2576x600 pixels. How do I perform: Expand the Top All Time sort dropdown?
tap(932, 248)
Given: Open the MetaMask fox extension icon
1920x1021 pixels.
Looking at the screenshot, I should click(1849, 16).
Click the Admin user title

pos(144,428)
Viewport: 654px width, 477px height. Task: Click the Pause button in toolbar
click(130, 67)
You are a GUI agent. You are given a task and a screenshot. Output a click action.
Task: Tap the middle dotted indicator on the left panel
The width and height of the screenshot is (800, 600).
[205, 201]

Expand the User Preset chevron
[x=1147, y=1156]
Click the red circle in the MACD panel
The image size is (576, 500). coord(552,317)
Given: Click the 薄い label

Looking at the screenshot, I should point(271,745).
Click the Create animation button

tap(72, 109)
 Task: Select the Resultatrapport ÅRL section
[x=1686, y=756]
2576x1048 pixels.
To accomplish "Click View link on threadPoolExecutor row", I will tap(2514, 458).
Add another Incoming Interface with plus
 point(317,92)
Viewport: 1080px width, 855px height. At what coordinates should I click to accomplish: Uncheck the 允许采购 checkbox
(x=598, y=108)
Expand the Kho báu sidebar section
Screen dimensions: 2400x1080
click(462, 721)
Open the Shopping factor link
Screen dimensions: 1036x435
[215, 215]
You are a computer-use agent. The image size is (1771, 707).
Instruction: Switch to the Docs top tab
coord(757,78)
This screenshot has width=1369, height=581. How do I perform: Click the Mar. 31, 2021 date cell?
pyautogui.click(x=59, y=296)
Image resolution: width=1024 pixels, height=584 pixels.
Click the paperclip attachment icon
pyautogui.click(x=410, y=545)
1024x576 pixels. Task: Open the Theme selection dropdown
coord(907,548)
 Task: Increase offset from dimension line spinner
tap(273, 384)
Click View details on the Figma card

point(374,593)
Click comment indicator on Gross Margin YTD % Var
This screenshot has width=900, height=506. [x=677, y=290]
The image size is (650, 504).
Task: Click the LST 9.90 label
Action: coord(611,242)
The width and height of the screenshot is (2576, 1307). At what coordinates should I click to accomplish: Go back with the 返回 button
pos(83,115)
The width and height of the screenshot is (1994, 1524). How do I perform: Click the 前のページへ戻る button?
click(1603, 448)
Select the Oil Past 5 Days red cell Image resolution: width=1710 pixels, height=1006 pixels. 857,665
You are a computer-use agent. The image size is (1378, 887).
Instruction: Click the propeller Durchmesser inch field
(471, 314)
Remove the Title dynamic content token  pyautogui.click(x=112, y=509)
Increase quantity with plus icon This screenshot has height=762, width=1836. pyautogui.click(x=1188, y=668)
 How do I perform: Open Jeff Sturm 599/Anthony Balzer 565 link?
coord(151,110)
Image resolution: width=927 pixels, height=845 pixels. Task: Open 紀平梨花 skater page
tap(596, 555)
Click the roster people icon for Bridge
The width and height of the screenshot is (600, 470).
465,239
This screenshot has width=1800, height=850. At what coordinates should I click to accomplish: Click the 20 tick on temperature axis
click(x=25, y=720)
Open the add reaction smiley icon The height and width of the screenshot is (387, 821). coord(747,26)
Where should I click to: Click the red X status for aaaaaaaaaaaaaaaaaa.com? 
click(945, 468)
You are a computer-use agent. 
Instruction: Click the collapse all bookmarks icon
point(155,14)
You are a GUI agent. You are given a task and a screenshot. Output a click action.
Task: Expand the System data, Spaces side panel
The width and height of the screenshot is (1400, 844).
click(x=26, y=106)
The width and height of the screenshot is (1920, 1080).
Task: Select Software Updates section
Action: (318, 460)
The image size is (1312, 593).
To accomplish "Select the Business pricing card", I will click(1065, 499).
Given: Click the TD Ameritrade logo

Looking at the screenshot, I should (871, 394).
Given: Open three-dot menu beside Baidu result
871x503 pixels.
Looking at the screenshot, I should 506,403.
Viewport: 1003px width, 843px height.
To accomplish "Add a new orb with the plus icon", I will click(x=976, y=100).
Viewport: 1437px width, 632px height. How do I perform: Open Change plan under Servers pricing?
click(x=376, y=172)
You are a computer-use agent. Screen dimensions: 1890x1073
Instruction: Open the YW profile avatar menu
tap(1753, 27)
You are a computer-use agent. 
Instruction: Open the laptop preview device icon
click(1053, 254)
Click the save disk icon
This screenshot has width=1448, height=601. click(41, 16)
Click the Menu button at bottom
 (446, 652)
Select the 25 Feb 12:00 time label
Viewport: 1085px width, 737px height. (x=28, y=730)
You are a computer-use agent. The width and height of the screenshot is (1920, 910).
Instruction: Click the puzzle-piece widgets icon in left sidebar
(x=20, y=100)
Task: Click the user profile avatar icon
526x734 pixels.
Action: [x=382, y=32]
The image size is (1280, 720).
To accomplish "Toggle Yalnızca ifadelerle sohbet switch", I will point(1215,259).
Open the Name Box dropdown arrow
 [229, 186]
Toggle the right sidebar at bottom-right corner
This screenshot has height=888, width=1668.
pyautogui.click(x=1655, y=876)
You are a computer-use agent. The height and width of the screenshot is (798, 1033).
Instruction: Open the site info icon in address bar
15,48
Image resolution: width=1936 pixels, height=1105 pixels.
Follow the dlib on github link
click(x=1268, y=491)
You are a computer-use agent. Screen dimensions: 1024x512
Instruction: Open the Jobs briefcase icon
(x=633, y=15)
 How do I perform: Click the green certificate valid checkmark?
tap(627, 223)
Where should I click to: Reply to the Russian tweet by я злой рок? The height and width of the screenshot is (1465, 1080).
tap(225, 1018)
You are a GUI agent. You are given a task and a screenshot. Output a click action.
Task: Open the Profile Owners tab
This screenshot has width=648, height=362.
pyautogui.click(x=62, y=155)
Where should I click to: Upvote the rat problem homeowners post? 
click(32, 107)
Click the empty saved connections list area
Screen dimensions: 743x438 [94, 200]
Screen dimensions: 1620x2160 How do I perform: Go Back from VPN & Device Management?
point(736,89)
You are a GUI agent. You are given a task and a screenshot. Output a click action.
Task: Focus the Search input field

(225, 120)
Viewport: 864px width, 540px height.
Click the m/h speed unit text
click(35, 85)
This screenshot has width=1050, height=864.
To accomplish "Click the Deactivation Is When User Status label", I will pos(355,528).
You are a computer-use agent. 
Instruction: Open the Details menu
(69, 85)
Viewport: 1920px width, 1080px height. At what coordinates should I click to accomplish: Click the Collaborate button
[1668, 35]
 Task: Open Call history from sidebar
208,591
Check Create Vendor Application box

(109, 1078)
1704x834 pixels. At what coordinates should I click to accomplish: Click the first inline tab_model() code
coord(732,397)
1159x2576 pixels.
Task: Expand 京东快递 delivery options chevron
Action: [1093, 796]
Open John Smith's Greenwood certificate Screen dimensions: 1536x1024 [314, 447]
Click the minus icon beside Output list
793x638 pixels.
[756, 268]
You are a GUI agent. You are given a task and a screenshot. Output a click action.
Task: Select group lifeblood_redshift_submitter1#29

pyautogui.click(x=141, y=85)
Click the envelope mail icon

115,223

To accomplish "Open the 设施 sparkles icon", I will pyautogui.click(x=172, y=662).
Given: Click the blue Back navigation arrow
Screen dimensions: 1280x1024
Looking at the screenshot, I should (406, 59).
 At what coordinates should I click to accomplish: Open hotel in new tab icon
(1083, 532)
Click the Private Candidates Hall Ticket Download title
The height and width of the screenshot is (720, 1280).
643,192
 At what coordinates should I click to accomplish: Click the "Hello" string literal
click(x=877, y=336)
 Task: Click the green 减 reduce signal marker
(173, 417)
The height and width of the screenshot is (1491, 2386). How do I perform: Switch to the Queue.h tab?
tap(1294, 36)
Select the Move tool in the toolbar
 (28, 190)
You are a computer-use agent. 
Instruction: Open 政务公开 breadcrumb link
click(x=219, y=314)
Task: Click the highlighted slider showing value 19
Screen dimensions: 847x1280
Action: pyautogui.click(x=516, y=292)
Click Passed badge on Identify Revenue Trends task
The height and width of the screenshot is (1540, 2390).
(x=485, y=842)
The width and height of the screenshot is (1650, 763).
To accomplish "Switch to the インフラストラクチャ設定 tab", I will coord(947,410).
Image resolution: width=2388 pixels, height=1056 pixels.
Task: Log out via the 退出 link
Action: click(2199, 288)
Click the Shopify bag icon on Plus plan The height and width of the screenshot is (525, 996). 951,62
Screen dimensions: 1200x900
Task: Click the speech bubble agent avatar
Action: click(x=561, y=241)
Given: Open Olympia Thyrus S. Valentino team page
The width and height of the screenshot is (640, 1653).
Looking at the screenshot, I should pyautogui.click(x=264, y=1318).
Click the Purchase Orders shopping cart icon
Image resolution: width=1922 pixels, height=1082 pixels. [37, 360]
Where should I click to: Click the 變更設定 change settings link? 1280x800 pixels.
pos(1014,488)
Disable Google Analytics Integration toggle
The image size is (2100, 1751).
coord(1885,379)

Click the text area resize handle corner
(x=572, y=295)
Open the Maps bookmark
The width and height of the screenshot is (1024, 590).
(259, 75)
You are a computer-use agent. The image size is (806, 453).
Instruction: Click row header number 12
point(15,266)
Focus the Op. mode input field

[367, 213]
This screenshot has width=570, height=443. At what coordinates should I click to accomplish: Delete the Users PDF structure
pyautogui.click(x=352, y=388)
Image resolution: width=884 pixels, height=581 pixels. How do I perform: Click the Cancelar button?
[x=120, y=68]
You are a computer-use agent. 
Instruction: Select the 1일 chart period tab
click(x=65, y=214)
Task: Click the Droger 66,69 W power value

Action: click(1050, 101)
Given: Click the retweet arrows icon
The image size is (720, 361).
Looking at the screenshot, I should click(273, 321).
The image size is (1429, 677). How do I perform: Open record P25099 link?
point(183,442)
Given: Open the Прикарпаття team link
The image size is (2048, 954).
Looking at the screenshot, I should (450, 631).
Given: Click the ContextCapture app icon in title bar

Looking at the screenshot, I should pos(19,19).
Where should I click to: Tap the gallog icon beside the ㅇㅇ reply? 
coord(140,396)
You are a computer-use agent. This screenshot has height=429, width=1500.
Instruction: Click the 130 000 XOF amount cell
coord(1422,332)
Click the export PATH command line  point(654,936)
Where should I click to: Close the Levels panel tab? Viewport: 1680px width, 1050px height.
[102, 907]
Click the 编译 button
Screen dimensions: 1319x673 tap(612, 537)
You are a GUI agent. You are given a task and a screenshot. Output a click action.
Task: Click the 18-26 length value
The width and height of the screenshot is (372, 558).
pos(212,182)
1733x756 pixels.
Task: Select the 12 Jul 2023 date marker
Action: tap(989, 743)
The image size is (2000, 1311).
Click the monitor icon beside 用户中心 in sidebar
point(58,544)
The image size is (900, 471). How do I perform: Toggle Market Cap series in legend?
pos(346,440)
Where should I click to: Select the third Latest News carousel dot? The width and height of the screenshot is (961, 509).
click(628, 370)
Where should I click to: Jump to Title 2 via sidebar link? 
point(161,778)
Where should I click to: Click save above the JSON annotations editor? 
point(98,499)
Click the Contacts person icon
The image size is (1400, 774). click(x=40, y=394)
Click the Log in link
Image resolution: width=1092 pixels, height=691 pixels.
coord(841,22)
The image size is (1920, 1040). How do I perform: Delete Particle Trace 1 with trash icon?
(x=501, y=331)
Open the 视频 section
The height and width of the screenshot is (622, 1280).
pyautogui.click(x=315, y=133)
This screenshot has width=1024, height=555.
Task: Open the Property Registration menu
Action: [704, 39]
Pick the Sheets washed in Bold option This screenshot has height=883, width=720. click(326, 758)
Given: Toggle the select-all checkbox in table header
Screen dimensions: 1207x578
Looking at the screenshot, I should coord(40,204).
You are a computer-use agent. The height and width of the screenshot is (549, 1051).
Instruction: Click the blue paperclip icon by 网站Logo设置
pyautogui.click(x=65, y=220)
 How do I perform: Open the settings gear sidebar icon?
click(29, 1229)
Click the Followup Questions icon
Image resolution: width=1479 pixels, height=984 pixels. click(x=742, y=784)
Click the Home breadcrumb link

**What the task asks**
Render the records as a JSON list of strings, one string per line and with blank lines omitted, beginning at the first line of the records and stopping after the line that contains "click(130, 67)", which is included.

**Answer to this problem**
[
  "2576x600 pixels. How do I perform: Expand the Top All Time sort dropdown?",
  "tap(932, 248)",
  "Given: Open the MetaMask fox extension icon",
  "1920x1021 pixels.",
  "Looking at the screenshot, I should click(1849, 16).",
  "Click the Admin user title",
  "pos(144,428)",
  "Viewport: 654px width, 477px height. Task: Click the Pause button in toolbar",
  "click(130, 67)"
]